Watch David and some young people talk about the book here on YouTube:

 

For any artist who produces an initial smash hit, the next work they produce is typically a yawner (few exceptions so noted).

After releasing his initial smash hit, unChristian – What a New Generation Really Thinks About Christianity – And Why It Matters: David Kinnaman honestly performs the unimaginable….he crafts a follow-up You Lost Me: Why Young Christians Are Leaving Church and Rethinking Faith that’s at least as fine as his initial release. NO KIDDING!

In unChristian, Kinnaman states: “We can’t change what we are known for unless we change how we live.” (p. 231). The thesis in You Lost Me is basically summed up in the following:

“We are at a critical point in the life of the North American church; the Christian community must rethink our efforts to make disciples. Many of the assumptions on which we have built our work with young people are rooted in modern, mechanistic , and mass production paradigms. Some (though not all) ministries have taken cues from the assembly line, doing everything possible to streamline the manufacture of shiny new Jesus-followers, fresh from the factory floor. But disciples cannot be mass produced. Disciples are handmade – one relationship at a time.” (pp.12-13).

Based upon an avalanche of significant research, Kinnaman observes on page 15,As a faith community we need a whole new mind (emphasis is mine) to see that the way we develop young people’s faith – the way we have been teaching them to engage the world as disciples of Christ—is inadequate for the issues concerns and sensibilities of the world we ask them to change for God.”

WOW! Read the excerpt in the paragraph above AGAIN….This is Earth shaking stuff…this is an 8.0 on the established religious landscape Richter Scale. Kinnaman’s book reveals that a wholesale readjustment – if not outright reinvention of the way disciples of Jesus Christ are formed in North America! Holy religious industry tsunami Batman!

Yet the fault lines that Kinnaman uncovers effect a far broader population than simply those who inhabit the terra-firma above the chasms – they require a wholesale relocation from each and every generation who claim the name of Christ….no matter how comfortably you might find your current abode. Translation: You cannot avoid the essential change by simply moving to some higher, moral or spiritual ground. No, the essential changes Kinnaman defines are going to require courage to ask new, bold and challenging questions regarding discipleship, youth ministry and gauging ongoing, authentic spiritual transformation in Christ. They are going to threaten the foundations of established programs, power structures, processes – as well as the people who currently have a vested interest in “maintaining things just the way they are.”

This is NOT a book that simply focuses on what I refer to as “the ship-wrecked” – the obvious deficiencies that inhabit Christian leadership, relationship, apprenticeship, fellowship, eldership etc.

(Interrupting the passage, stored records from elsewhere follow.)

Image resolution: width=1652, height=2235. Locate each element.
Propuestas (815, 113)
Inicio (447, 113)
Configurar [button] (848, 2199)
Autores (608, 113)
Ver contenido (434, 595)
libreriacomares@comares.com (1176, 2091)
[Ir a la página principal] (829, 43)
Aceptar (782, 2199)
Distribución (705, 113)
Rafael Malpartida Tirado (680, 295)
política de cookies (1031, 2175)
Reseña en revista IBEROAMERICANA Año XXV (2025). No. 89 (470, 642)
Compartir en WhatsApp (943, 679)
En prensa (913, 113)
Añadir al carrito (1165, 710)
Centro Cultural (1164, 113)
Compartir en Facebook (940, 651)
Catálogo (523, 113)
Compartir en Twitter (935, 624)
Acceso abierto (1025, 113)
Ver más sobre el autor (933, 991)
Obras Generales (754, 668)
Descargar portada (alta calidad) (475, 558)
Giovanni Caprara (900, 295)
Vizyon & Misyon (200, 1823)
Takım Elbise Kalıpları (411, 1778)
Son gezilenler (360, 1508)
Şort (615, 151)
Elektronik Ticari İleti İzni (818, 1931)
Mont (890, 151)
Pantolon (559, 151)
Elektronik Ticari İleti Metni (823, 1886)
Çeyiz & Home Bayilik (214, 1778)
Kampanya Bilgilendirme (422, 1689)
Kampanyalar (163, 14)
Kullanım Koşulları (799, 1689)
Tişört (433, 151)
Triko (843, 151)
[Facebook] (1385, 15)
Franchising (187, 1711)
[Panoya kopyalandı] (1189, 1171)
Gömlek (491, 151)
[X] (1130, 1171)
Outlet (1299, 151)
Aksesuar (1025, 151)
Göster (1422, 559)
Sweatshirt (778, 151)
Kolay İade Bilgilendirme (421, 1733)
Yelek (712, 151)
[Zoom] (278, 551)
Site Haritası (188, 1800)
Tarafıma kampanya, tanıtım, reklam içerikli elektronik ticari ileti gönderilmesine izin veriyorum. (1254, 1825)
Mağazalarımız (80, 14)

No,  this book is focused solidly on the quality of Christian craftmanship – the ability to form disciples of Jesus – whose beliefs and behaviors are deep, enduring, and transformational throughout the lifetime of the disciple – and the positive, biblical impact they are capable of imparting to others and the world around them.

This book is about  ownership – owning up to the fact that our workmanship  on behalf of the God we claim to worship – is in need of evaluation and change. It’s going to require that Christendom re-read the instruction manual, examine long-held assumptions, assess resources, delivery systems – and personnel. As Kinnaman says, it’s going to require a “whole new mind” regarding discipleship. Translation: Change is desperately needed at this time.

The veracity of the facts laid out in You Lost Me are unassailable. The changes outlined by Kinnaman are informed and should provide the basis for essential reparations to an apparatus whose output of “more of the same” does not honor the God we worship.

It took a lot of guts and angst to write this book. It’s going to take the same to implement the reality that its prophetic message requires.

Take ownership – for the sacred quality of the craftsmanship of those we have the privilege to be a part of forming – with the God we claim to worship.

Your first step is to BUY THIS BOOK!